> _Exercise instructions_:
According to the biography of Kameyama Yoshiharu, which school of kokugaku did he study under?

> _Passage given_:
** Begin **

Personal details
- Born: Unknown Nakatsugawa, Owari Domain, Mino Province, Japan
- Died: March 1, 1865 Tsuruga Domain, Echizen Province, Japan
- Cause of death: Decapitation

= Kameyama Yoshiharu =

Japanese samurai

Kameyama Yoshiharu (龜山 嘉治) was a Japanese samurai of the late Edo period. He was a student of the Hirata school of kokugaku.

== Biography ==
Kameyama Yoshiharu was born to a relatively affluent family in Nakatsugawa, a town under the jurisdiction of the Owari Domain. Little is known of Kameyama's early life. At some point, he developed an interest in classical studies and joined the burgeoning kokugaku movement.

** End **

(Item-finding records)
** Begin **

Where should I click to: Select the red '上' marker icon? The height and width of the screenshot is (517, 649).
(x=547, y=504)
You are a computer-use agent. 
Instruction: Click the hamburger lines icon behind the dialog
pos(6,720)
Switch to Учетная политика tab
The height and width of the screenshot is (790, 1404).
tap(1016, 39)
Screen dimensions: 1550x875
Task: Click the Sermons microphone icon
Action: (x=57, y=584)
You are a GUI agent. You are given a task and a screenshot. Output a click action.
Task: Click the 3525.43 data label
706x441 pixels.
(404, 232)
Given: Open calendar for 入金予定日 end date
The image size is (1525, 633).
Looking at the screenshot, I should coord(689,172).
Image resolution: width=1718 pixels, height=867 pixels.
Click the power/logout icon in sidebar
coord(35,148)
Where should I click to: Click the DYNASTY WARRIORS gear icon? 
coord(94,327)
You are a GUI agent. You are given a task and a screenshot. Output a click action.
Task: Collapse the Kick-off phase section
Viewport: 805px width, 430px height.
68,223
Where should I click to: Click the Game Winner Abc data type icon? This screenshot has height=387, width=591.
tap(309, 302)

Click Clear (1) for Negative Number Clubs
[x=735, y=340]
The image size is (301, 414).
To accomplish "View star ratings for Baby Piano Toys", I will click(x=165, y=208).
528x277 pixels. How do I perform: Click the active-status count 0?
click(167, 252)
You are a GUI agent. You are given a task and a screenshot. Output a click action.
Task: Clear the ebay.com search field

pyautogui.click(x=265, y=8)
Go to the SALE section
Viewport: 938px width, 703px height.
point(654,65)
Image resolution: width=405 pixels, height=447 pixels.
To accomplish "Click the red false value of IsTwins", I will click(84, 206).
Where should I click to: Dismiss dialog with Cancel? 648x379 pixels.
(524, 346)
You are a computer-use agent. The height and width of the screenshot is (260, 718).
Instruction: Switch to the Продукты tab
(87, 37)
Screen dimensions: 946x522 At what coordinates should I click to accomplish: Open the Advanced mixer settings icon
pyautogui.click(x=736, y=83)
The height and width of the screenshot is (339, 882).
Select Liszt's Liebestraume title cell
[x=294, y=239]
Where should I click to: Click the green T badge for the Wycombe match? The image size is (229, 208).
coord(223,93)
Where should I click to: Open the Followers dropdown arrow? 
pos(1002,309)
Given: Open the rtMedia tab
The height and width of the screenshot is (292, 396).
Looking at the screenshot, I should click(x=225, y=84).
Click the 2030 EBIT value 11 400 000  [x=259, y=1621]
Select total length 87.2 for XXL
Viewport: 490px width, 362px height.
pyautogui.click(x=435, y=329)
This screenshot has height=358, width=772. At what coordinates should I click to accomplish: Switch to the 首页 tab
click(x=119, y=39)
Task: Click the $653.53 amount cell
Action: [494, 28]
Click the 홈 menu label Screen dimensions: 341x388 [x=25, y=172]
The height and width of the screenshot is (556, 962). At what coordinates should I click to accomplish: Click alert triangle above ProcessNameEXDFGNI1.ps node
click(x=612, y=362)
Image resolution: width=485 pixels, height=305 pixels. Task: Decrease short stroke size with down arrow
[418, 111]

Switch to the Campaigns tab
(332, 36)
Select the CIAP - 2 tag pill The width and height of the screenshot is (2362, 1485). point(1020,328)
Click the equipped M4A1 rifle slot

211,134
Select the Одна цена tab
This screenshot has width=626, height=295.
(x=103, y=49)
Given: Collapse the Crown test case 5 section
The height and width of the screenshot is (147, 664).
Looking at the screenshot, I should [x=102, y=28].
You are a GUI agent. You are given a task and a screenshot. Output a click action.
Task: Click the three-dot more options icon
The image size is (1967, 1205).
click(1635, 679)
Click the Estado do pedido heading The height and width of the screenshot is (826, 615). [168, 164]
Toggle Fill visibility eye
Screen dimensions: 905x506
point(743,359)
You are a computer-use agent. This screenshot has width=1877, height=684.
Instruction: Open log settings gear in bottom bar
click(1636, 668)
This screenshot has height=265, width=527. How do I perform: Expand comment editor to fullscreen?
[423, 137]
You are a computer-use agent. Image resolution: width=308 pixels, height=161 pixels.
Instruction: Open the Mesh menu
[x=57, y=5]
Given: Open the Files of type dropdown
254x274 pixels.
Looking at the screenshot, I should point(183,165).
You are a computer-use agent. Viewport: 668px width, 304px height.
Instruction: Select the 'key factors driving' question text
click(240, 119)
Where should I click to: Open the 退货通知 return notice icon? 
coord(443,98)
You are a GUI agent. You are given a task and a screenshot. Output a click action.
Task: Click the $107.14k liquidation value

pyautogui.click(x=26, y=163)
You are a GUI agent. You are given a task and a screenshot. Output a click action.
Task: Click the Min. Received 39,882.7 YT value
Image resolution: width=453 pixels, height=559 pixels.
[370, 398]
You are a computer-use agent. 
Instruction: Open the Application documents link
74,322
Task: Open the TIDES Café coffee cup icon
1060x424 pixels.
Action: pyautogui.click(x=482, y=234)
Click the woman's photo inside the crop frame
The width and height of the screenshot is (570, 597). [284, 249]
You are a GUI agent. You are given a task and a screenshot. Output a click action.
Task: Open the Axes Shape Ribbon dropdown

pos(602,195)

** End **

> _Reply_:
The Hirata school.